EAR[45] - Desperate Zebra - Demo (2014)


Kami suka sekali ini. Selalu bisa menemukan hal baru dan kemudian membagikanya seperti ini. Benar-benar menyenangkan ya. Hai. Dalam party kali ini kami kembali memilih untuk membuatnya dengan rasa yang berganda. Double release, itu namanya. Kenapa Desperate Zebra kami letakan pada urutan yang lebih baru karena kami berusaha ingin menyambungkan yang baru dengan yang baru, dan yang baru dari yang lama, masing-masing. Agar yang baru sekali ini, teridentifikasi sebagai baru sekai dan yang baru dari yang lama teridentifikasi sebagai pembaharu. Begitulah, tidak penting bukan, karena sungguhlah tidak pentin suatu identitas itu karena identitas diciptakan sebenarnya hanya untuk terkikis. Terkikis melalui proses yang selalu berulang, proses penghakiman yang disadari dan tak disadari, dalam dimensi antara pembuat bunyi dan pecandu bunyi. Saling mengikis antara kesadaran untuk pecandu bunyi dengan identitas untuk pembuat bunyi. Saling beradu untuk meraih fungsi hakim untuk sebuah atau beberapa buah bunyi.
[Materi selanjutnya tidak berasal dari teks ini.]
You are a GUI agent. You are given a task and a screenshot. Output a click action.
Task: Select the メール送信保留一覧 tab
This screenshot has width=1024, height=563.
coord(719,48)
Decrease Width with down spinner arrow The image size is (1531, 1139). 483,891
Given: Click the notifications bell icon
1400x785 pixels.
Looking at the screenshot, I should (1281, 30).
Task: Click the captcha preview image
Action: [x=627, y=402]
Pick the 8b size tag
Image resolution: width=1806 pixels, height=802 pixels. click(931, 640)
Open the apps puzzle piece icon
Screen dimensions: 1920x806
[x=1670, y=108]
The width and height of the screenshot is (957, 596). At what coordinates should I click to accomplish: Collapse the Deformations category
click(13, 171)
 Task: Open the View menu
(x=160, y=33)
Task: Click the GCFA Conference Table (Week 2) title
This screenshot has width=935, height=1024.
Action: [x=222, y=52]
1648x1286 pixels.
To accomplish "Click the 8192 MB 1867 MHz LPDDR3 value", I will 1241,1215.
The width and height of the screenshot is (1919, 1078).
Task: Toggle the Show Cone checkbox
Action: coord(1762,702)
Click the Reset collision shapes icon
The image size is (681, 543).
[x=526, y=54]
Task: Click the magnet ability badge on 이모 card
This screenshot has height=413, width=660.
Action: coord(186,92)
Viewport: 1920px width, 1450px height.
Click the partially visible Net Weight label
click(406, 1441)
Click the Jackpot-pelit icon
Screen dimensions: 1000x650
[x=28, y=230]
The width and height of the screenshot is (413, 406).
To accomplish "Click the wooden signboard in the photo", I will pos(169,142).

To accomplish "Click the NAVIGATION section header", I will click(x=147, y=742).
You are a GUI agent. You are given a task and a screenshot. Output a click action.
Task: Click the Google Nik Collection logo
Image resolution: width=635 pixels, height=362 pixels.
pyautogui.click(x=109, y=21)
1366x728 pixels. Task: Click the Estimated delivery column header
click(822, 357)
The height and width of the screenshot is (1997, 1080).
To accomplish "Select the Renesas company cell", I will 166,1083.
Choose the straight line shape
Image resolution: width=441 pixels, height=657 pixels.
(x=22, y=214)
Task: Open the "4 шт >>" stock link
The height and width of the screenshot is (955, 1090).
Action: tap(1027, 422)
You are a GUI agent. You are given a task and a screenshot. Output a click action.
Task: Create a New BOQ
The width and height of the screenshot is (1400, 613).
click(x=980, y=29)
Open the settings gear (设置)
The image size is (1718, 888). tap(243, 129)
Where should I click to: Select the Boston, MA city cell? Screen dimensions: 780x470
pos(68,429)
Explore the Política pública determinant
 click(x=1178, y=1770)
Pengiring pundi-pundi yang teracuni, menuju sembuh atau mati. Suatu sihir yang tak disadari, karena telinga-telinga keparat kerjaanya hanya sok sadar, sok sadar bagian kedua, dan sok-sok yang lainya lagi. Persetan gengsi, bunuh ambisi, tak ada misi, ledakkan dengan bunyi. Sungguh munafik ya sebenarnya kehidupan ini. Tapi kami tidak menyerah untuk mencari cara sembuh kok. Agar tenang seperti air, lentur seperti angin, lembut seperti tanah, terang seperti api dan licin seperti bunyi. Seperti yang sekarang ini, kami merasa tersihir. Proyek bebunyian terbaru dengan balutan mantra pertemanan sederhana yang asalnya dari bumi selatan. Bumi selatan kembali membuat penyembuhan, bentuk baru, bunyi baru, dan mantra baru.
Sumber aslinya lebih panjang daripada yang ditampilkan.